> _WHAT YOU NEED TO DO_:
Copy every line that contains the string "Knit" from the entries below.

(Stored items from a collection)
--- START ---

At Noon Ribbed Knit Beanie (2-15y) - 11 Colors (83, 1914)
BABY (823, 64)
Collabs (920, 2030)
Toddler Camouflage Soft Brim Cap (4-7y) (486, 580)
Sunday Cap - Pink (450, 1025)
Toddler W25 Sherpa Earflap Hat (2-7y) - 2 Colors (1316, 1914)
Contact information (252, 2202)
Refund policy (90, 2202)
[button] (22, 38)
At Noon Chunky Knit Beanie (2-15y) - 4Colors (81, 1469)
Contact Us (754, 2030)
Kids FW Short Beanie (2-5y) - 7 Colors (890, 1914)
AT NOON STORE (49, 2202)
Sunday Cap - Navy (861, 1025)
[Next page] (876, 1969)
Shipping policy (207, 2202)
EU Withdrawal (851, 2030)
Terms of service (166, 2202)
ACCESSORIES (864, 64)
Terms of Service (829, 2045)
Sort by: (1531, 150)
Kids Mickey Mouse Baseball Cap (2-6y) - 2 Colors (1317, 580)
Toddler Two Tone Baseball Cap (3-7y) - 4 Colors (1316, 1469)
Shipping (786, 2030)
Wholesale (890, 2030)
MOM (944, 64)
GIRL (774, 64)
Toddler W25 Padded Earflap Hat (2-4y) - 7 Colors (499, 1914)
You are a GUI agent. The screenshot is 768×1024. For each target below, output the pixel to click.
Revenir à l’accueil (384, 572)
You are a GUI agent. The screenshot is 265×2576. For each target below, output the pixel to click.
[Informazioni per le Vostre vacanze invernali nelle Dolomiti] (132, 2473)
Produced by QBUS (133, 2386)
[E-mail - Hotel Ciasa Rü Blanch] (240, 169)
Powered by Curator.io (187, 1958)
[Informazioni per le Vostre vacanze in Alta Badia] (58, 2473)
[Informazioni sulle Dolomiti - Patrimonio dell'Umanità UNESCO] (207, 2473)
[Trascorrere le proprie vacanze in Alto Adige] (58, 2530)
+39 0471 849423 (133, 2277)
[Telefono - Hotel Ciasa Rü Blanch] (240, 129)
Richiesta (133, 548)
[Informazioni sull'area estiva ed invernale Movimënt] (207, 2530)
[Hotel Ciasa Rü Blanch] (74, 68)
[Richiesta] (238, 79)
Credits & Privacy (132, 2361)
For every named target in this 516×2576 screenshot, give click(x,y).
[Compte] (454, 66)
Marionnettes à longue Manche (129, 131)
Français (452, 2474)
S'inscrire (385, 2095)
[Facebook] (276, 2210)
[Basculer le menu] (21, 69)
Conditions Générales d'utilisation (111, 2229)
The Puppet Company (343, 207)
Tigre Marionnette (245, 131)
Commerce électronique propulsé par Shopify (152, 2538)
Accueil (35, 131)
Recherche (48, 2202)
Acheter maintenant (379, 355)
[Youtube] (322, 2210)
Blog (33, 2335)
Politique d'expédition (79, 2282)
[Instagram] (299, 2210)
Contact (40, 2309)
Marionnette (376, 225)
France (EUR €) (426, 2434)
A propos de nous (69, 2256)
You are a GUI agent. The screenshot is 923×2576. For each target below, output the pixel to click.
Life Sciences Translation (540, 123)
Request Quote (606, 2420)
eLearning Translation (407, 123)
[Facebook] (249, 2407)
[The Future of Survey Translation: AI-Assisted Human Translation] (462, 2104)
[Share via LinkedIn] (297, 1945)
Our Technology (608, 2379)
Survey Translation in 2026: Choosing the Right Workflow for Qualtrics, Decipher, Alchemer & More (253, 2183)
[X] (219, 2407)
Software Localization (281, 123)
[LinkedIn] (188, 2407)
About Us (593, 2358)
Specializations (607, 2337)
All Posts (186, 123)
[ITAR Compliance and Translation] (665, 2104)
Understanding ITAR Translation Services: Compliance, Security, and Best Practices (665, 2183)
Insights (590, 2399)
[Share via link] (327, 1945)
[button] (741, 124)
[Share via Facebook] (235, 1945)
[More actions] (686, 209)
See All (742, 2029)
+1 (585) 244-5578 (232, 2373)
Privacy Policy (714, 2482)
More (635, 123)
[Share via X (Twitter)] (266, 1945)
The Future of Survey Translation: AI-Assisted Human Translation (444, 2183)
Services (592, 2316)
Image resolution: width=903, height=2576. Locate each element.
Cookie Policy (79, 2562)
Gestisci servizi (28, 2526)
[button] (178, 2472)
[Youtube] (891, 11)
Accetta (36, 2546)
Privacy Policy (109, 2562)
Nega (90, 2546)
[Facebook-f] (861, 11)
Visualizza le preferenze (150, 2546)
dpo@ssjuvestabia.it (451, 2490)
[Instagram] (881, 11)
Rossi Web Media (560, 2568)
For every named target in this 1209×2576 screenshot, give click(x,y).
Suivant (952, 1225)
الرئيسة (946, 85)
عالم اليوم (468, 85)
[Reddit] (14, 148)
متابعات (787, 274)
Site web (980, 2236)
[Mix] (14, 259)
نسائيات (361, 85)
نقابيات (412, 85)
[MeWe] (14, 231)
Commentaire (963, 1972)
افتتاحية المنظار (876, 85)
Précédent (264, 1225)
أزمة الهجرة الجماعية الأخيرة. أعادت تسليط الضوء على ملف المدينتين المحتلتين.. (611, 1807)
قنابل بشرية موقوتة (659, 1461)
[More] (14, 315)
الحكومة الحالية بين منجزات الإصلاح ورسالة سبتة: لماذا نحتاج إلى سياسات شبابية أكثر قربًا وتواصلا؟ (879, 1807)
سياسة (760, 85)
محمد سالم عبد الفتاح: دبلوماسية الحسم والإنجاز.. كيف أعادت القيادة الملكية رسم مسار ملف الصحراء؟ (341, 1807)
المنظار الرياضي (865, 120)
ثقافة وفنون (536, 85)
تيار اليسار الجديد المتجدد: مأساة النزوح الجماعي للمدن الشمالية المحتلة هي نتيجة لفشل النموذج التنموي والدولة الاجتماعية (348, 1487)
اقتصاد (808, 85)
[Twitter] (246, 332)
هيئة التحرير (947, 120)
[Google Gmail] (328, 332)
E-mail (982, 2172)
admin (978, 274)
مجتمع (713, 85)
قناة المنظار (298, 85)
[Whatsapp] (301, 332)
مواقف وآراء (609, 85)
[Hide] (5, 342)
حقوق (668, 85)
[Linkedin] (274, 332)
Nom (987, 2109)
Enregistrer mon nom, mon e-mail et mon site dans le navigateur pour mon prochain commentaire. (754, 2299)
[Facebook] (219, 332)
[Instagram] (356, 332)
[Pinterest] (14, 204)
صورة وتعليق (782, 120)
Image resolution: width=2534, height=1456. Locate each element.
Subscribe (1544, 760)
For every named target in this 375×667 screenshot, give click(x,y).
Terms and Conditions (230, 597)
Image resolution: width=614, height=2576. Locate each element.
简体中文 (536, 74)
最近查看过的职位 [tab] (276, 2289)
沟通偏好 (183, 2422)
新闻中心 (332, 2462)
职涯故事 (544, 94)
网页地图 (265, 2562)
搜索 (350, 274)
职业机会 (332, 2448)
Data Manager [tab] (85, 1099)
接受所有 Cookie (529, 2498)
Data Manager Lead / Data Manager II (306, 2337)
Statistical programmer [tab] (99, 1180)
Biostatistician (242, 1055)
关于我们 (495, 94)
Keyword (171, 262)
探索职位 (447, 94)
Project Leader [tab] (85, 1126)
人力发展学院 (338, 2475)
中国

--- END ---

> _RESULT_:
At Noon Ribbed Knit Beanie (2-15y) - 11 Colors (83, 1914)
At Noon Chunky Knit Beanie (2-15y) - 4Colors (81, 1469)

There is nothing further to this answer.